Due milioni di euro sono stati stanziati per la realizzazione di opere e interventi con finalità sociale e sociosanitaria, rivolti ai servizi alla persona. Questo è il budget di un avviso pubblico promosso dalla Regione, finanziato tramite il riparto di un fondo nazionale e destinato a Comuni e istituzioni pubbliche. I progetti di investimento che potranno essere finanziati comprendono sia la riqualificazione o la creazione di immobili sia l’acquisto di beni e attrezzature. Saranno interventi di piccole e medie dimensioni che interesseranno l’intero territorio regionale.
“Questi interventi sono molto attesi, poiché forniscono risposte immediate a esigenze concrete in termini di spazi e servizi nel settore sociale e sociosanitario,” ha dichiarato il presidente della Regione Toscana Eugenio Giani.
“Abbiamo voluto dare continuità a questo bando regionale,” ha affermato l’assessora regionale alle politiche sociali Serena Spinelli, “soprattutto perché consente di realizzare progetti disseminati su tutto il territorio; le opere previste contribuiscono a migliorare o a creare nuovi spazi dedicati ai bisogni delle persone, spesso riguardanti servizi per l’assistenza e l’inclusione di anziani e soggetti vulnerabili. Interventi che, pur non essendo di grande entità, hanno effetti molto positivi sulle comunità.”
Per garantire una copertura territoriale ottimale, i progetti di investimento sociale proposti dai soggetti pubblici dovranno essere approvati e inviati alla Regione Toscana dai 28 ambiti sociosanitari territoriali.

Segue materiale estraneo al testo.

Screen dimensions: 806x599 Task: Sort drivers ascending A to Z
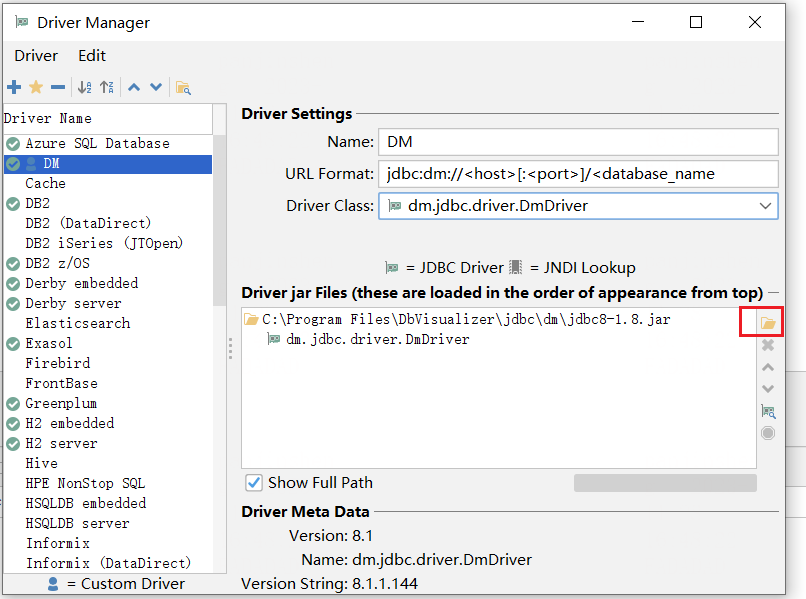click(x=85, y=87)
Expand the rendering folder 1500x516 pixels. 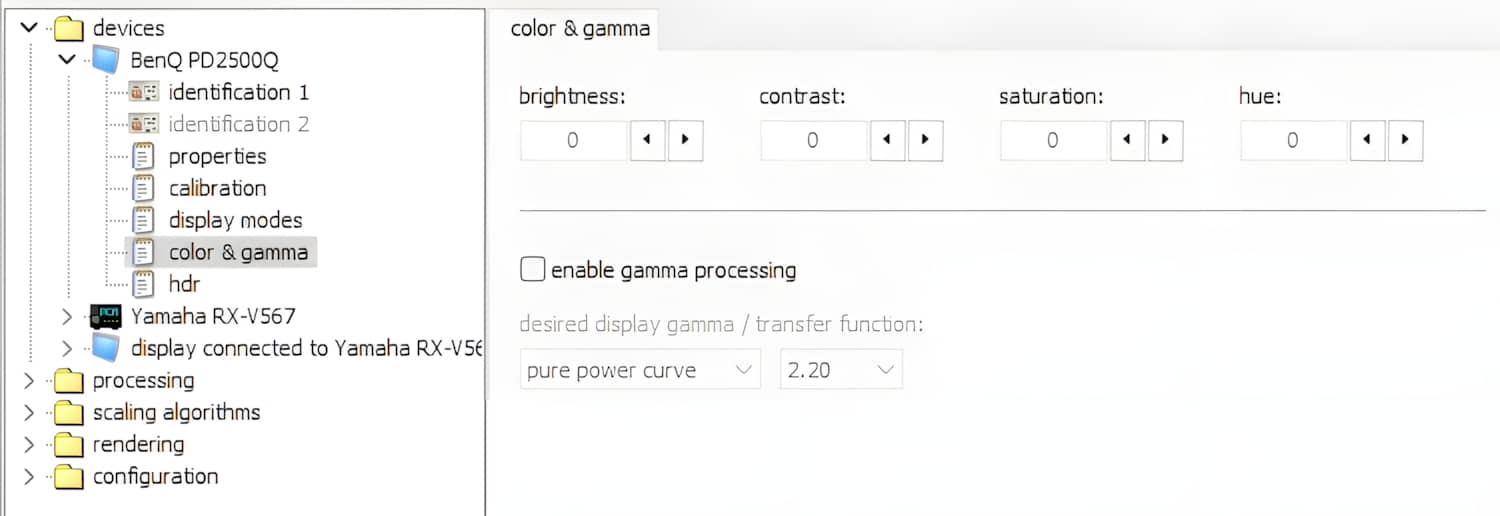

I progetti possono essere presentati, individualmente o in forma associata, esclusivamente da uno o più soggetti pubblici del sistema integrato di interventi e servizi nel campo sociale e socio-sanitario: Comuni, Unioni di Comuni, Società della Salute/Zone distretto, Aziende sanitarie e Aziende di servizi alla persona.
Nella valutazione delle proposte progettuali, la Regione considererà alcuni criteri generali: la coerenza dell’opera proposta con la programmazione sociosanitaria di zona-distretto, l’interesse strategico dell’intervento a livello regionale, la sostenibilità riguardo al funzionamento e alla gestione dell’intervento, l’innovazione e la qualità complessiva della proposta progettuale, e infine la coerenza con progetti di rigenerazione urbana già completati.
Le domande di ammissione al contributo devono essere presentate entro il 10 luglio 2025.